This is the first lesson of the rollout, and it is not a technical one. Talk to the people who handle the inputs first. They have been compressing your business into mental models for years. Those mental models are the eval set you are about to need.

02. The eval was boring and saved us twice

Before any model touched a real RFQ, we built a set of forty historical quotes — selected with the receptionist and the head of pricing — with their actual outcomes. The agent had to produce a quote within a tolerance of the historical answer. Below tolerance: it could ship. Above: it could not.

The eval caught two regressions we would otherwise have shipped. The first was a category of stainless-steel jobs where the agent confidently underquoted by a number that would have, over a quarter, eaten more margin than the project saved. The second was a class of urgent jobs the agent priced at standard rate because it had no notion of urgency from the input fields.

Without the eval, both would have launched. With the eval, both surfaced in week six and were patched before the rollout.

03. The hardest part was not the model

Once the agent worked — at week seven, comfortably — we hit the part of the project nobody had budgeted for: change management. The pricing team did not initially trust the system. This is rational. They had been priced wrong by humans for years; now a machine was doing it.

We solved this in three steps, none of which were technical:

  • The agent's outputs were drafts, not decisions. Every quote had a "send" button that required a human to press it. For four weeks, that button was the project.
  • We built a one-screen audit trail. Every quote the agent produced was visible alongside the chunks of the rulebook it had used. The pricing lead could spot-check ten a day in fifteen minutes.
  • We let the team override and log the override. Each override became an eval case. The agent improved, fast, on the cases the humans cared most about.

By week nine, the pricing team was sending agent drafts unedited for the easy categories and reviewing only the hard ones. By week eleven, sixteen-minute turnaround was the operating reality.

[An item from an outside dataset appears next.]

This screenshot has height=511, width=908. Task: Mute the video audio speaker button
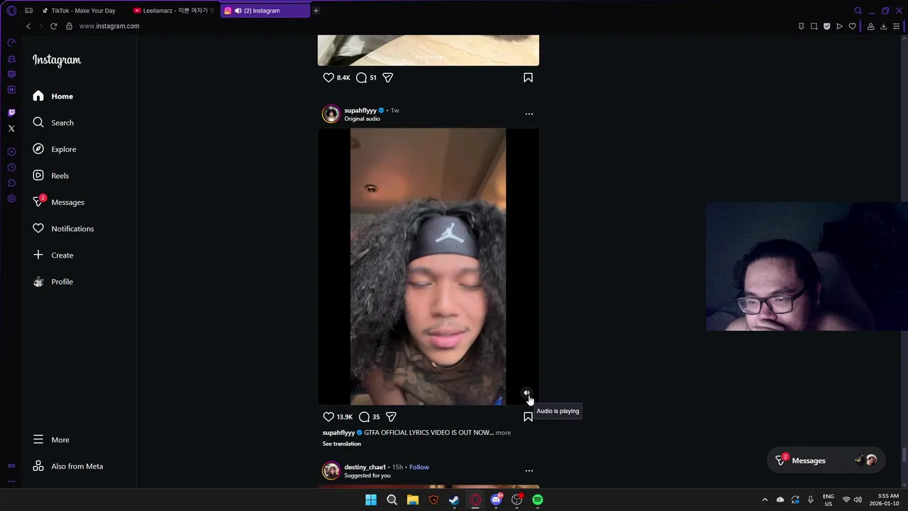coord(526,392)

04. The two things that almost killed it

In a project like this, the obvious risks — model drift, hallucination, integration failure — are not what kill the rollout. The two near-misses we had were:

The CFO's deadline slipped early. A board meeting was moved up by three weeks, and a "pilot" became a "result we need to report." We pushed back hard, and the CFO held the line. If she hadn't, the project would have shipped without the eval and we would be writing a different postmortem.

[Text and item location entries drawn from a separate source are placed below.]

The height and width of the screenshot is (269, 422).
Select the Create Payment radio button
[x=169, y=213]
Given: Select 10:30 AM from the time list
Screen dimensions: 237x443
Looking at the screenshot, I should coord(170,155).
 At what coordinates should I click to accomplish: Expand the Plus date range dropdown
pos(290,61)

The pricing lead nearly left. Four weeks in, she was unsure whether the project was a help or a quiet plan to replace her. Her manager handled this — directly, in a one-on-one. The lesson is not that you should manage your people well. It is that you should budget for the conversation, because it is going to happen, and avoiding it is the failure mode.

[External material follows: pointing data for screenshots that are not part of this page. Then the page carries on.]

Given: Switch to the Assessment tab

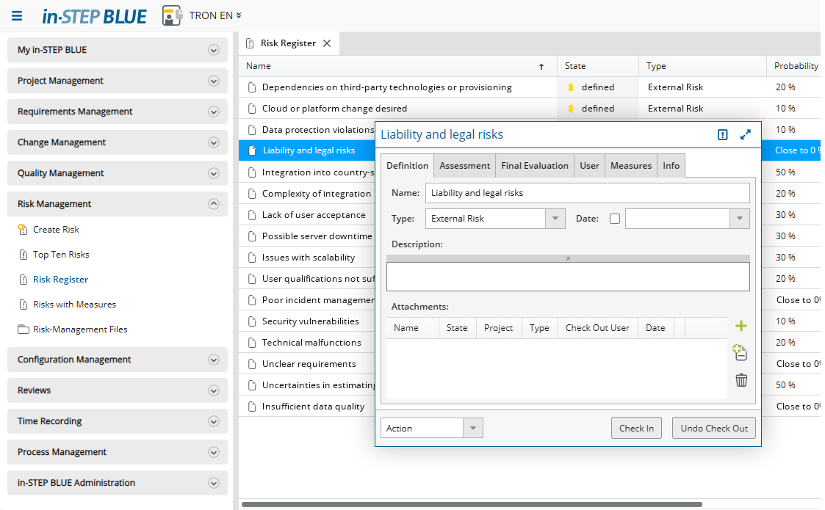Looking at the screenshot, I should click(x=464, y=166).
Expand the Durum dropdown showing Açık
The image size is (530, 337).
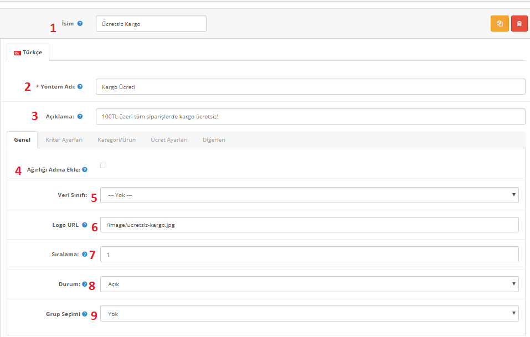pyautogui.click(x=309, y=284)
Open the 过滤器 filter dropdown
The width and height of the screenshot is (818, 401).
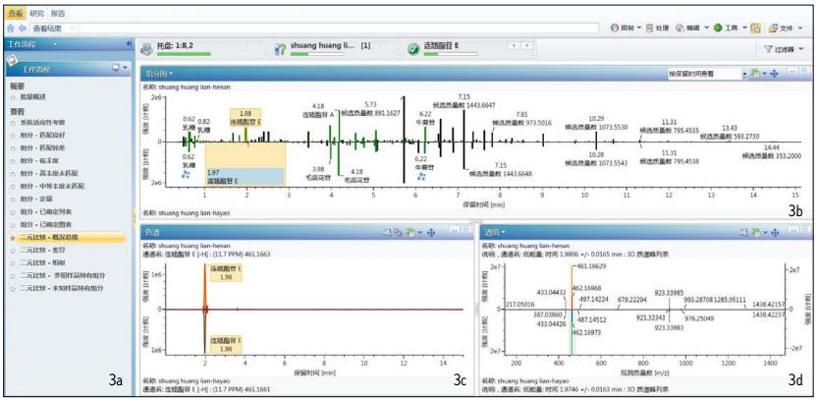[782, 48]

Working principle: the people closest to the workflow you are automating need to be told — early, plainly — what changes for them. The conversation is part of the rollout, not a thing you do after.

05. What the number actually meant

Sixteen minutes was the headline. The CFO got her board win. But the numbers we cared more about, internally, were:

  • The receptionist's afternoon. It came back. She stopped re-keying RFQs and started, of her own initiative, flagging customer behavior the CRM did not capture. That is now a separate, smaller wedge.
  • Pricing team headcount. Did not change. The hours they used to spend re-keying went to harder pricing decisions on the jobs that needed judgment.
  • Margin variance on stainless-steel jobs. Tightened by three points. Almost entirely because of the regression caught by the eval in week six.

The headline number ships the project. The shadow numbers are why the project was worth doing.

A short closing

If you are about to run a project like this one, the things we wish we had known are not technical. They are:

  1. Talk to the people closest to the input first. They know more than the org chart says.
  2. Build the eval set with them, not separately.
  3. Treat the change-management conversation as a deliverable, not a side effect.
  4. The shadow numbers — the time given back, the variance tightened — are what compound.

The model was the easiest week of the project. The other ten weeks were people, process, and the unfashionable habits that make a rollout survive.


Filed under: POSTMORTEM · METHOD
First published: Mar 04, 2026